## Aufgabe A
Welches Instrument spielt Jens Bunge laut dem Text über Jazz und chinesische Musik?
## Aufgabe B
Schreiben Sie aus dem Text über Jazz und chinesische Musik den Abschnitt von „Während der Jazz“ bis einschließlich „dieser Transfer bestens.“ wortgetreu ab.

## Extrahierter Text
########

Während der Jazz mit indischer oder arabischer Musik schon so viele Verbindungen eingegangen ist, dass man hier bereits von Musikeralltag sprechen kann, blieben die Berührungen zur chinesischen Musik seltsamerweise auf wenige Einzelfälle beschränkt. An der pentatonischen Melodik kann es nicht liegen, finden wir sie doch auch in so uramerikanischen Genres wie Spirituals oder in Liedern der Indianer und der britischen Siedler vor. Schon Jazzikonen wie Lester Young hatten ein Faible für improvisierte pentatonische Linien. Schwierig wird es nur, wenn man chinesische Lieder im Sinne des Mainstream-Jazz reharmonisiert und nicht nur modal improvisieren will. Dem deutschen Mundharmonika-Virtuosen Jens Bunge, der seit Jahren Asien bereist und sich in dortiges Liedgut verliebt hat, gelingt dieser Transfer bestens.

########

## Datenteil
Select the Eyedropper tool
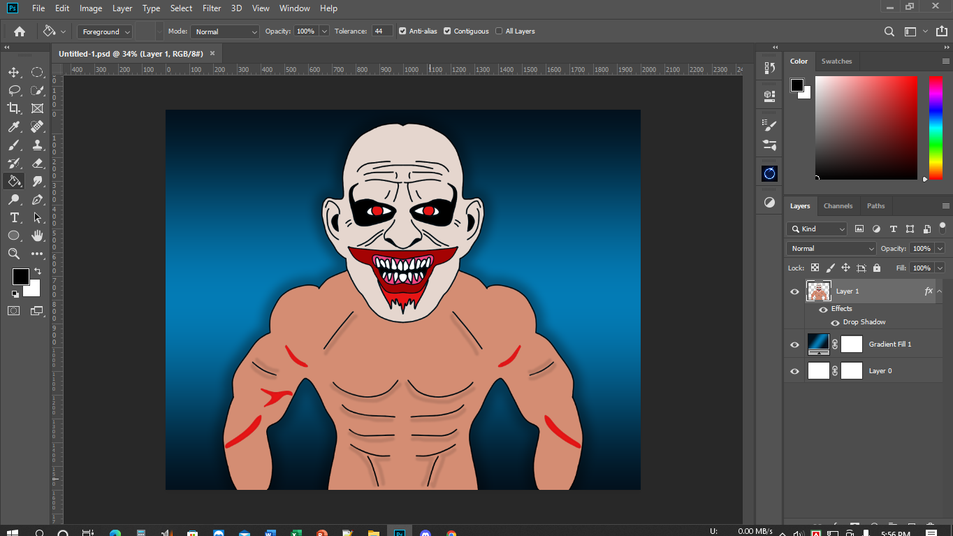Viewport: 953px width, 536px height. [14, 126]
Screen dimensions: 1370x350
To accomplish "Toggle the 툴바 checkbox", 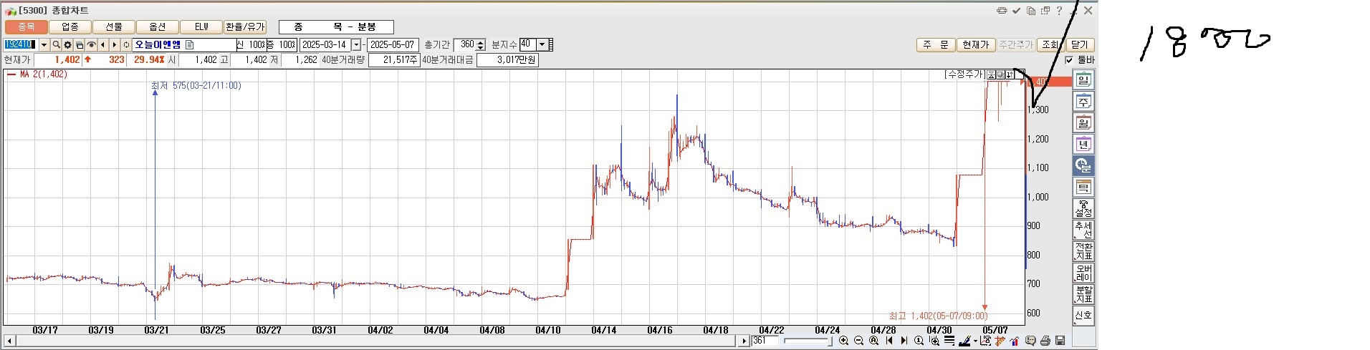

########

## Lösung A
Mundharmonika.

## Lösung B
Während der Jazz mit indischer oder arabischer Musik schon so viele Verbindungen eingegangen ist, dass man hier bereits von Musikeralltag sprechen kann, blieben die Berührungen zur chinesischen Musik seltsamerweise auf wenige Einzelfälle beschränkt. An der pentatonischen Melodik kann es nicht liegen, finden wir sie doch auch in so uramerikanischen Genres wie Spirituals oder in Liedern der Indianer und der britischen Siedler vor. Schon Jazzikonen wie Lester Young hatten ein Faible für improvisierte pentatonische Linien. Schwierig wird es nur, wenn man chinesische Lieder im Sinne des Mainstream-Jazz reharmonisiert und nicht nur modal improvisieren will. Dem deutschen Mundharmonika-Virtuosen Jens Bunge, der seit Jahren Asien bereist und sich in dortiges Liedgut verliebt hat, gelingt dieser Transfer bestens.